Bergwerk Manufaktur - Faszination des Rahmenbaus


AnthonyXIV


----------



## PNL (20. September 2003)

In die Specs steht eing Gewicht von 2600 gram. Ist dass in- oder exclusief dämpfer?

Wurde die Frabe "Blau-Wiess" auch wieder lieverbahr?

Danke


----------



## MTB-News.de




----------



## dirkr (24. September 2003)

Habe heute mit Bergwerk wegen dem LSD und dem Gewicht telefoniert.

2600g ist Grösse M und ohne Dämpfer.


----------



## Lumix (19. Dezember 2003)

Hallo,

ich baue gerade mein LSD auf und habe die XT2004 Kurbeln am Start.

Das Tretlager ist ja universell für zwei Tretlagerbreiten gebaut, um auf 68 mm Breite zu kommen, liegen drei Distantringe bei.

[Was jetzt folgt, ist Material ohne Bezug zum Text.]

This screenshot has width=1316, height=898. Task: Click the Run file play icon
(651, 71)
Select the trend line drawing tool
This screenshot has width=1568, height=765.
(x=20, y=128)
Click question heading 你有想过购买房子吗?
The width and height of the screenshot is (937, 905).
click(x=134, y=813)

Wie muss ich diese links und rechts verteilen?? um eine otimale Kettenlinie zu behalten?

Hat jemand schon  Erfahrungen gesammelt?

Dank im Voraus.


----------



## Lumix (28. Dezember 2003)

...habe das Bike fertig und rechts zwei Distanzscheiben und links eine.

Funktioniert Klasse!!!!!

Gruß an alle Bergwerker


----------



## Lumix (21. Februar 2004)

Lumix schrieb:
			
		

> ...habe das Bike fertig und rechts zwei Distanzscheiben und links eine.
> 
> Funktioniert Klasse!!!!!
> 
> Gruß an alle Bergwerker



!! habe mich verschrieben, es muß ein Ring nach rechts und zwei nach links (hört sich an wie beim Stricken).

Peter


----------



## MortimerBooster (25. Februar 2004)

Hallo, 

ist das Faunus LSD jetzt auch in XL (56cm) Größe lieferbar ???

MfG

Dirk


----------